WRITTEN PROBLEM - Format the part of the listing that opens with its first line and closes with the line containing "Looking at the screenshot, I should point(804,313)." as a JSON list of strings, one string per line. Include both ends and omit blank lines.

INPUT ROWS -
● ● ● ● ● ● ●

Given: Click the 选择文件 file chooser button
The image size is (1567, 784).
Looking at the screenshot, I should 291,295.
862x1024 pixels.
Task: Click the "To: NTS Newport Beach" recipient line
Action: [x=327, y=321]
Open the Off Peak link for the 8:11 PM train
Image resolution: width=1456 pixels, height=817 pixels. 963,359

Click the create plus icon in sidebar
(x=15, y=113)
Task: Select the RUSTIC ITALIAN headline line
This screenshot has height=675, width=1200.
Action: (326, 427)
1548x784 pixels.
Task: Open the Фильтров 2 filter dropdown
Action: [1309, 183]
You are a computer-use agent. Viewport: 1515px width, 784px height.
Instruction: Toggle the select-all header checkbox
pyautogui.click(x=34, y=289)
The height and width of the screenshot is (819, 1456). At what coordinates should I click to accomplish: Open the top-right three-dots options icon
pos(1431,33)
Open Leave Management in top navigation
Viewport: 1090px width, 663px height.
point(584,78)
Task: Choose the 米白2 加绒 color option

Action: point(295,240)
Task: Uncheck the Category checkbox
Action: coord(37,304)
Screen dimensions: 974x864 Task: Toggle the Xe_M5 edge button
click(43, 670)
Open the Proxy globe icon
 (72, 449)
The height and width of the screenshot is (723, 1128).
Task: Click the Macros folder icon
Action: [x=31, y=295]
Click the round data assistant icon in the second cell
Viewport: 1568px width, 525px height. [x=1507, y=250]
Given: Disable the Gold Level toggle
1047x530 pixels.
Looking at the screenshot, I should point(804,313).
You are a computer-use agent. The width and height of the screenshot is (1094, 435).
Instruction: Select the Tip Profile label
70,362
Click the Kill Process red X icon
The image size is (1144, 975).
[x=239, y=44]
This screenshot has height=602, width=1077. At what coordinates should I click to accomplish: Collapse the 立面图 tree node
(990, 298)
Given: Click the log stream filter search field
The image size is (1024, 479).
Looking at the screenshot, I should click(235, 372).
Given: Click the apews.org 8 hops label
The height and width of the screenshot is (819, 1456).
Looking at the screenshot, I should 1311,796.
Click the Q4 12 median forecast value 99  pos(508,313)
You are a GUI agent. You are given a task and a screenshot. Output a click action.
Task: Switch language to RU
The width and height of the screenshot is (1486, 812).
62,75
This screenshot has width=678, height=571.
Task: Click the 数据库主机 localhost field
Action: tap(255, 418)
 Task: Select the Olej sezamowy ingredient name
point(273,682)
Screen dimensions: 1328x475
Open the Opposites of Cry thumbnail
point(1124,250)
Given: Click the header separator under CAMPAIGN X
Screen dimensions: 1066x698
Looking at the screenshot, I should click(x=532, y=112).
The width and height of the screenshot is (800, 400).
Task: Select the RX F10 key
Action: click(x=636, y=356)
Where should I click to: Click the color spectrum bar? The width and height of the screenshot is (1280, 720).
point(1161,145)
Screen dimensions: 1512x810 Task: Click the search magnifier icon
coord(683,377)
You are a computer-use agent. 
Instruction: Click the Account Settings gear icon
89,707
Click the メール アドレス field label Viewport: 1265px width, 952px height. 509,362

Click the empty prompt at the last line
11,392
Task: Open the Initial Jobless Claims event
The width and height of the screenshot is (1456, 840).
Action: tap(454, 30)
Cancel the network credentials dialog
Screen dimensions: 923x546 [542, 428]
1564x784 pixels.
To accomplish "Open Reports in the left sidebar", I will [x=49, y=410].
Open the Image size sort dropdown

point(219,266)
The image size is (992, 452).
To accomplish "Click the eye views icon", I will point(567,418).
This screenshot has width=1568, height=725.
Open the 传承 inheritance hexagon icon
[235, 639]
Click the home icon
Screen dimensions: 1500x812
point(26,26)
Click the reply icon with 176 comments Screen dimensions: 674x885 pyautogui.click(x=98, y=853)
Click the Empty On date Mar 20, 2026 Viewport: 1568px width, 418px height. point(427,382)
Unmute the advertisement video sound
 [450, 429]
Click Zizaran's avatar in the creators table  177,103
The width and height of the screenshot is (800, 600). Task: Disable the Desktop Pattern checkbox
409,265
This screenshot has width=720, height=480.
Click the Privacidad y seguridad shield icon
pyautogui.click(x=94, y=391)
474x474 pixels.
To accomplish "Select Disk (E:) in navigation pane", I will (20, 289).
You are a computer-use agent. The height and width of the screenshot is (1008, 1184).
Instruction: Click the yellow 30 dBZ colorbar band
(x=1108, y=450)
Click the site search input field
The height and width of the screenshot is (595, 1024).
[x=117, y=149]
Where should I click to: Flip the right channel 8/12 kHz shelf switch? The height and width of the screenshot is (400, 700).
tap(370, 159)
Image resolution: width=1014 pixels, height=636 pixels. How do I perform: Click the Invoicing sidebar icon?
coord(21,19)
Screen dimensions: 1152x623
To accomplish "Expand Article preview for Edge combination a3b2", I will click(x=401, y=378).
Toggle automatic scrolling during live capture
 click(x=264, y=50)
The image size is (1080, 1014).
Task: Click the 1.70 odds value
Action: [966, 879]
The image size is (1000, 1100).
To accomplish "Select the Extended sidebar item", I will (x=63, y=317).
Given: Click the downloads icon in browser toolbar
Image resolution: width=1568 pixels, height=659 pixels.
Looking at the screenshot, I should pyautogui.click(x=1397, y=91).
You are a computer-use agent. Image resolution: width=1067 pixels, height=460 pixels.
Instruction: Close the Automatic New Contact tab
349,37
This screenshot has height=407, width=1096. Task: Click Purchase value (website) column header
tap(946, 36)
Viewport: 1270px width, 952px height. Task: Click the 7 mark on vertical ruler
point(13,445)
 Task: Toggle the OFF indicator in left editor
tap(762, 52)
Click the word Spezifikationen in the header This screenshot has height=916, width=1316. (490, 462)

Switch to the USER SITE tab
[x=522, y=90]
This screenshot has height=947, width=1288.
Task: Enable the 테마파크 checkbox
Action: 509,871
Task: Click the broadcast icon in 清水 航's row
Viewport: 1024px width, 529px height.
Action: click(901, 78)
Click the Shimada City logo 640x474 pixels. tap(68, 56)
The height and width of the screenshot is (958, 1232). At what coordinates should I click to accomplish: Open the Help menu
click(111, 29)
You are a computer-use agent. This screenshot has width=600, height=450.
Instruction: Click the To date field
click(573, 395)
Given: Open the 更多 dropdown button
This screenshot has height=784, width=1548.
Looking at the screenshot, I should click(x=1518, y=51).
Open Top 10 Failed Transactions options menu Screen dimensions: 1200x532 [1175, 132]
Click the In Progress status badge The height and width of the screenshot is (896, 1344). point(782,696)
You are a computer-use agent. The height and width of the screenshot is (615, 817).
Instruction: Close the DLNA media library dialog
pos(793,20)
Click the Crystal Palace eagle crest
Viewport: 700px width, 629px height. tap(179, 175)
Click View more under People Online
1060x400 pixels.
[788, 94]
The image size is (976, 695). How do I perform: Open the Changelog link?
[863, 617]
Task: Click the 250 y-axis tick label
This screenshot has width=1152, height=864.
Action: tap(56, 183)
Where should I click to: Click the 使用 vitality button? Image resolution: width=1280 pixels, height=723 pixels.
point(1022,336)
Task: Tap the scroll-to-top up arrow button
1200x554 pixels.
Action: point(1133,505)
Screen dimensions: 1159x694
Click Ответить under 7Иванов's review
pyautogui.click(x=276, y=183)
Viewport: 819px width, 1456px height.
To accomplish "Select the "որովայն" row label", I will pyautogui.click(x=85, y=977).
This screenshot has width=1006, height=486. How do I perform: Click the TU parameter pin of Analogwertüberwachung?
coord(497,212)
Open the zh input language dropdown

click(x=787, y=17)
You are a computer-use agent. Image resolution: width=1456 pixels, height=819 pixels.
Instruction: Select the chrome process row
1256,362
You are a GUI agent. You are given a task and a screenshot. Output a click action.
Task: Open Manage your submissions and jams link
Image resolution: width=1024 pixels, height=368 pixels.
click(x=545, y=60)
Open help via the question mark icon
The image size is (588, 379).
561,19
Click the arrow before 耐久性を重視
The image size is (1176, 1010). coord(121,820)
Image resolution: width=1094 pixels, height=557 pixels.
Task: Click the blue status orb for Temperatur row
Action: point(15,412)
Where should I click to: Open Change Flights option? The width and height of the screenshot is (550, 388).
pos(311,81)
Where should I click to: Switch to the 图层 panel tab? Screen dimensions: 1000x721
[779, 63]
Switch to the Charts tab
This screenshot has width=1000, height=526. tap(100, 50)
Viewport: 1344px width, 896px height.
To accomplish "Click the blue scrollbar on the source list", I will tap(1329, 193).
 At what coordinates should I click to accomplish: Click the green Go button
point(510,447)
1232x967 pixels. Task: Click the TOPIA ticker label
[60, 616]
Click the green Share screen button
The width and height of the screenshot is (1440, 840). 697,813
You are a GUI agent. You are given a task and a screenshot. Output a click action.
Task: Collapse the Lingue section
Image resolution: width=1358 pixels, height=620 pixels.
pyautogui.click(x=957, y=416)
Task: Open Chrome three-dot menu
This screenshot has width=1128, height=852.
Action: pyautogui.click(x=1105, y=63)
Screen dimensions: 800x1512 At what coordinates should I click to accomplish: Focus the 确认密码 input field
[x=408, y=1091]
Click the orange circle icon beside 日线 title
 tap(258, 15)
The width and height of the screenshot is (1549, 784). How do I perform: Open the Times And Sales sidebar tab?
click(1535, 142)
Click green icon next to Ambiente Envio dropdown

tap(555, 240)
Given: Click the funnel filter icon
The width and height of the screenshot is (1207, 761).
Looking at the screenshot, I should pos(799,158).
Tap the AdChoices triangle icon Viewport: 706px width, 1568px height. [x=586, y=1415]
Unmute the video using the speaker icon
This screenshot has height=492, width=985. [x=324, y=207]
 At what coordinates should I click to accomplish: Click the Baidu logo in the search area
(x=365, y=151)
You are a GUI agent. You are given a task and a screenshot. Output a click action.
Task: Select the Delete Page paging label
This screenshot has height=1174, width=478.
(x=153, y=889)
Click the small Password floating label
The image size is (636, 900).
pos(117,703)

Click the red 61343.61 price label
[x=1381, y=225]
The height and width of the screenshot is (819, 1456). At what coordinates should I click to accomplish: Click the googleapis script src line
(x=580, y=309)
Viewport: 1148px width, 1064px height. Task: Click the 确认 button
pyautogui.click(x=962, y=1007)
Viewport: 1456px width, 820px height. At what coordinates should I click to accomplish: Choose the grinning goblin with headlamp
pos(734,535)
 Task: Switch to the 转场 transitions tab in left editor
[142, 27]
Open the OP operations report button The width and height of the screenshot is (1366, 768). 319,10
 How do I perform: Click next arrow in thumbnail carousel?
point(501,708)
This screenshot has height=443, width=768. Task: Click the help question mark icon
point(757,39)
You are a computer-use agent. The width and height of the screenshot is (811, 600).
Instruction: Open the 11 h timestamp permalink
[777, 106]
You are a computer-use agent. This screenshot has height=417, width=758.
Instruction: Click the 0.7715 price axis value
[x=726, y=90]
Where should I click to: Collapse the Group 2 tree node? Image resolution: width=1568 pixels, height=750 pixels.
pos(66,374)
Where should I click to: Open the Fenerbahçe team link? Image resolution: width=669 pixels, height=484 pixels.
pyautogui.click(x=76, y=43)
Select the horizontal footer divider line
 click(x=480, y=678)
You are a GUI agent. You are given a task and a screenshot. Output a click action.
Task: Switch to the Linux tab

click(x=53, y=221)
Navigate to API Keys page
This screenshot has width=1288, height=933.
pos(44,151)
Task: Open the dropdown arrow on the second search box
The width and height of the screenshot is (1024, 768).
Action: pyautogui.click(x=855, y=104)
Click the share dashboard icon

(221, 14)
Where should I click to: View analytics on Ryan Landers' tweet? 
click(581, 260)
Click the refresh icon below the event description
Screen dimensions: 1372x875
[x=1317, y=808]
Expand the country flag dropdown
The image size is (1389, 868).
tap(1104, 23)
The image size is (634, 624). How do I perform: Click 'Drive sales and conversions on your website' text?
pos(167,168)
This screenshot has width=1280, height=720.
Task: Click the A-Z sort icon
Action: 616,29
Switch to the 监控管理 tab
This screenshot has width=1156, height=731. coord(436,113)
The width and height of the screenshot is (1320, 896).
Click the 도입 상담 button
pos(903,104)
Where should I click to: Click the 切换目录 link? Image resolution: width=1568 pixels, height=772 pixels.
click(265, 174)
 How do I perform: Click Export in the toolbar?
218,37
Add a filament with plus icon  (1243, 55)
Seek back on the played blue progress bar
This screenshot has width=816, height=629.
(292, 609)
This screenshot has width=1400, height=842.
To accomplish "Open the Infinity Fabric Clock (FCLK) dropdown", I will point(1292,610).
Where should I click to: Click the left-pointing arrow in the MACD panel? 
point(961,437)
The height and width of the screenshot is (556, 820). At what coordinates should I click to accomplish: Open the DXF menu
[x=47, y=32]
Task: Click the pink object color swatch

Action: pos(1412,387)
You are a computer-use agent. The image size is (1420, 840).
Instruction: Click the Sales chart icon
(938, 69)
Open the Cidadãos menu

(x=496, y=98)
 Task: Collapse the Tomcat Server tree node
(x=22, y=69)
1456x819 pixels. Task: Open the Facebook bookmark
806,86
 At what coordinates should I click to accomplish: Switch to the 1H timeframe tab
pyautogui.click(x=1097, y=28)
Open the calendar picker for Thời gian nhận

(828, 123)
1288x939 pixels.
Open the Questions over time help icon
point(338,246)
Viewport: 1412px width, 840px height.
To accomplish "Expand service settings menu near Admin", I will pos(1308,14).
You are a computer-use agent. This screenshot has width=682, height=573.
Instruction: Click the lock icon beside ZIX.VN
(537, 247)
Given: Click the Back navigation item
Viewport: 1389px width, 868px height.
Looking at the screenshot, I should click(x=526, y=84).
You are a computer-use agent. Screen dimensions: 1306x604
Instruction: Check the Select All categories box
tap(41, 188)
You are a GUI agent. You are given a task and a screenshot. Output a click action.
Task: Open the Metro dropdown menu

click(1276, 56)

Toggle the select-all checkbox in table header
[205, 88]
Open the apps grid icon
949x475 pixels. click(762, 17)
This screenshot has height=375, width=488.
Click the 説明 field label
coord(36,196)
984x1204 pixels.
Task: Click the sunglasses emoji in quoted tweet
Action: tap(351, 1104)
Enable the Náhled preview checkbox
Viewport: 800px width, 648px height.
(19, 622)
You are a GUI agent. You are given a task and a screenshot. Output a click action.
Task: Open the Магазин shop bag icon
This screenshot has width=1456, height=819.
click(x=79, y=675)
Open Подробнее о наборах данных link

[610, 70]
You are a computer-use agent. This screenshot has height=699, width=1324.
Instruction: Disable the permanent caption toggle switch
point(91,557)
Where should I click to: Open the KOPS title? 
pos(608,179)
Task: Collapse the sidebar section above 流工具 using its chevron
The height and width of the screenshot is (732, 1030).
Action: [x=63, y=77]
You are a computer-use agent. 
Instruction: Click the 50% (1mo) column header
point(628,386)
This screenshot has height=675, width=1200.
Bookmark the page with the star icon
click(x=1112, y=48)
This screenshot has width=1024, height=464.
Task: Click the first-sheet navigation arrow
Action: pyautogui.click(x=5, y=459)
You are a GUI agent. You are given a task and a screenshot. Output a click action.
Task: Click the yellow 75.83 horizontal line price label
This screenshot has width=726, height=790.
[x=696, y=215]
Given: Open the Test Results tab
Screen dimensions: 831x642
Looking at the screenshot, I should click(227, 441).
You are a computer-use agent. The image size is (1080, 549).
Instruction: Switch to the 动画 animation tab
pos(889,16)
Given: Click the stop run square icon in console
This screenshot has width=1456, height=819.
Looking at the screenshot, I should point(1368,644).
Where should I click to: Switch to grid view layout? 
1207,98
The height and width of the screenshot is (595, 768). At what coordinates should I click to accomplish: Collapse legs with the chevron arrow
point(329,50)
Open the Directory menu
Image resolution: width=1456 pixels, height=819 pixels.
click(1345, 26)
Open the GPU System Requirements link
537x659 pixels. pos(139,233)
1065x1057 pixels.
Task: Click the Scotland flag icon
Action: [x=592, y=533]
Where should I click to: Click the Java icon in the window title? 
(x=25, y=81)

● ● ● ● ● ● ●

EXPECTED ANSWER -
[
  "Given: Click the 选择文件 file chooser button",
  "The image size is (1567, 784).",
  "Looking at the screenshot, I should 291,295.",
  "862x1024 pixels.",
  "Task: Click the \"To: NTS Newport Beach\" recipient line",
  "Action: [x=327, y=321]",
  "Open the Off Peak link for the 8:11 PM train",
  "Image resolution: width=1456 pixels, height=817 pixels. 963,359",
  "Click the create plus icon in sidebar",
  "(x=15, y=113)",
  "Task: Select the RUSTIC ITALIAN headline line",
  "This screenshot has height=675, width=1200.",
  "Action: (326, 427)",
  "1548x784 pixels.",
  "Task: Open the Фильтров 2 filter dropdown",
  "Action: [1309, 183]",
  "You are a computer-use agent. Viewport: 1515px width, 784px height.",
  "Instruction: Toggle the select-all header checkbox",
  "pyautogui.click(x=34, y=289)",
  "The height and width of the screenshot is (819, 1456). At what coordinates should I click to accomplish: Open the top-right three-dots options icon",
  "pos(1431,33)",
  "Open Leave Management in top navigation",
  "Viewport: 1090px width, 663px height.",
  "point(584,78)",
  "Task: Choose the 米白2 加绒 color option",
  "Action: point(295,240)",
  "Task: Uncheck the Category checkbox",
  "Action: coord(37,304)",
  "Screen dimensions: 974x864 Task: Toggle the Xe_M5 edge button",
  "click(43, 670)",
  "Open the Proxy globe icon",
  " (72, 449)",
  "The height and width of the screenshot is (723, 1128).",
  "Task: Click the Macros folder icon",
  "Action: [x=31, y=295]",
  "Click the round data assistant icon in the second cell",
  "Viewport: 1568px width, 525px height. [x=1507, y=250]",
  "Given: Disable the Gold Level toggle",
  "1047x530 pixels.",
  "Looking at the screenshot, I should point(804,313)."
]